**Excerpted text**
▽

It can apply to everything and anything. It’s got a lot of Murphy’s Law vibe to it as well. Try to “rehab” your deck, and realize after tearing off the stairs that the whole thing is rotten. Call to get a furnace insurance plan for the included annual inspection, then find out you need a new furnace entirely. And AC.
But it’s exemplified nowhere better than with kids.
Any plans we make as parents are basically blank slates for other shit to happen. Usually bad shit. Or undesirable shit. Many times, actual shit. Consequences are the tableau on which our lives unfold. Every minute. Every day.
Most if not all ideas we have as parents—which range from experience things like going to the zoo or an indoor gym, to toys and physical things—tend to simply be problems wrapped in an experience. Whenever we think we have something, an idea, a thing, an event, an experience, the kids might like, we forget that anything we do plays out in the meteor shower that is regular toddler existence. Meteors of thought, words, sounds, behaviour, and often food zip past, left and right, over and under, balls of rock flying at incredible speed, ready to collide with anything and everything in their path. Their path that is us. The parents.
The law of unintended consequences plays out in two main ways when it comes to kids: logistics and behaviour.

△

**Dataset excerpt**
▽

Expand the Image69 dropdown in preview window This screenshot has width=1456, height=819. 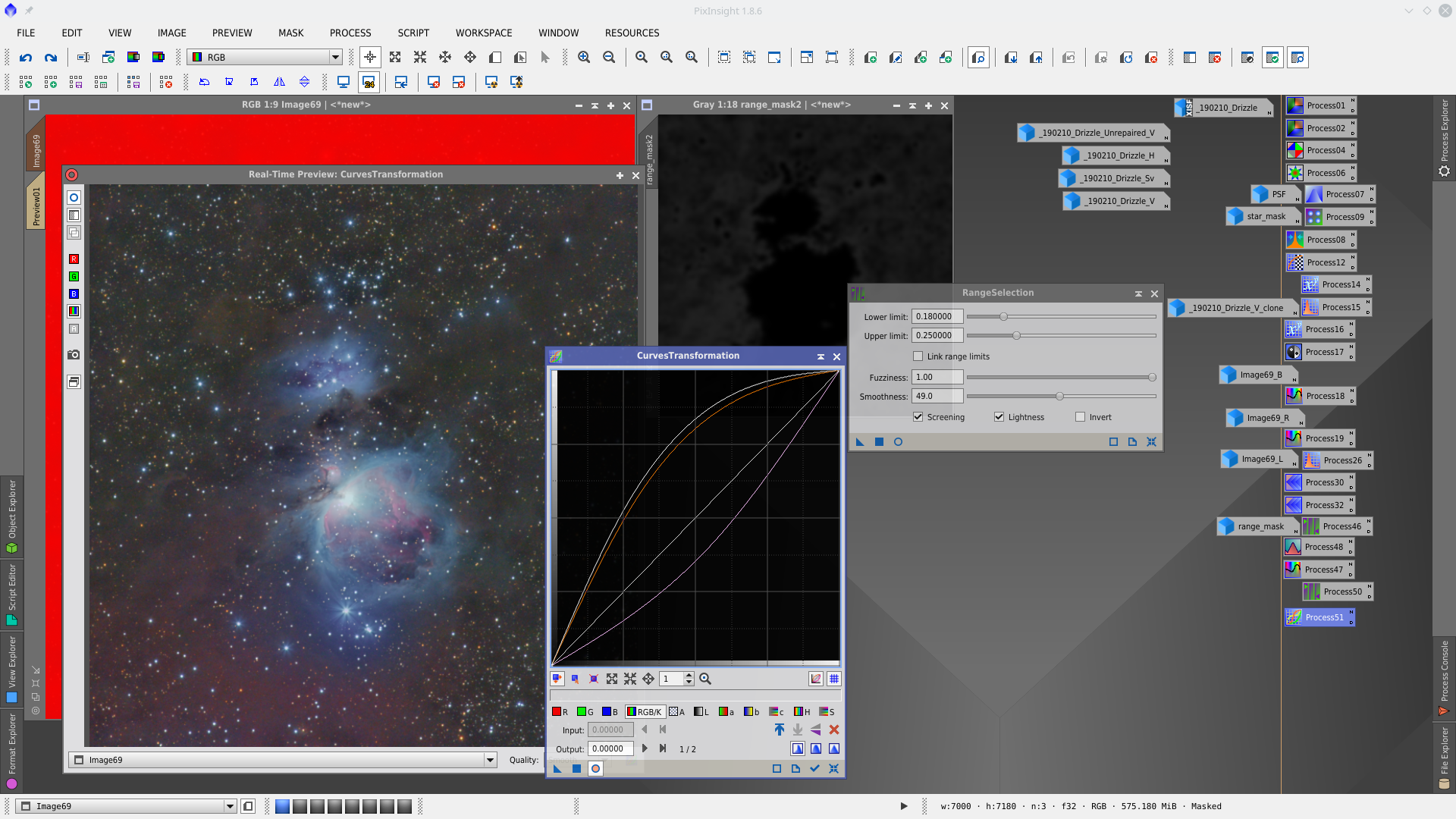(x=490, y=760)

△

**Task 1**
Translate this sentence from the text on parenting into Spanish: "But it’s exemplified nowhere better than with kids."
**Task 2**
According to the text on parenting, what are the two main ways the law of unintended consequences plays out with kids?
**Task 3**
Pick up the text on parenting after its last sentence and keep it going.

**Result 1**
Pero en ningún lugar se ejemplifica mejor que con los niños.

**Result 2**
Logistics and behavior.

**Result 3**
If it’s one thing parents, especially new parents, but really all parents do is underestimate the time things take. Ask any family how long it takes to get out the door on a given morning. You’ll get two different answers: a) it depends on the day, and b) forever. Any event, any outing, any plan, any farmer’s market, any soccer practice, any play date, really anything at all takes (way, way) longer than you assume, and is an opportunity for unintended (shitty) consequences to arise. If you don’t leave the house early enough, something will happen. If you leave too early (this doesn’t ever really happen at least not in my life), something else will happen. If you stay too long at whatever thing, something will happen. If you don’t stay long enough, something will happen. If you eat something, something will happen. If you don’t eat something, something will happen. If you get a smoothie something will happen. If you get a popsicle, something else will happen. In a sense if and when you move at all, from point A to point B, especially with kids, there will be unintended, usually brutal and unforgiving, consequences.
Take the zoo. We have a membership. It’s been great and worth it. It’s always fun being there (once you get there). It great until everyone gets tired and starts to melt. But even when we can get my oldest to agree to go to the zoo on any given day, and we actually get out of the house in decent time, we have to deal with the inevitable cascade of trickle-down effects that going to the zoo triggers.
Problem one: the drive.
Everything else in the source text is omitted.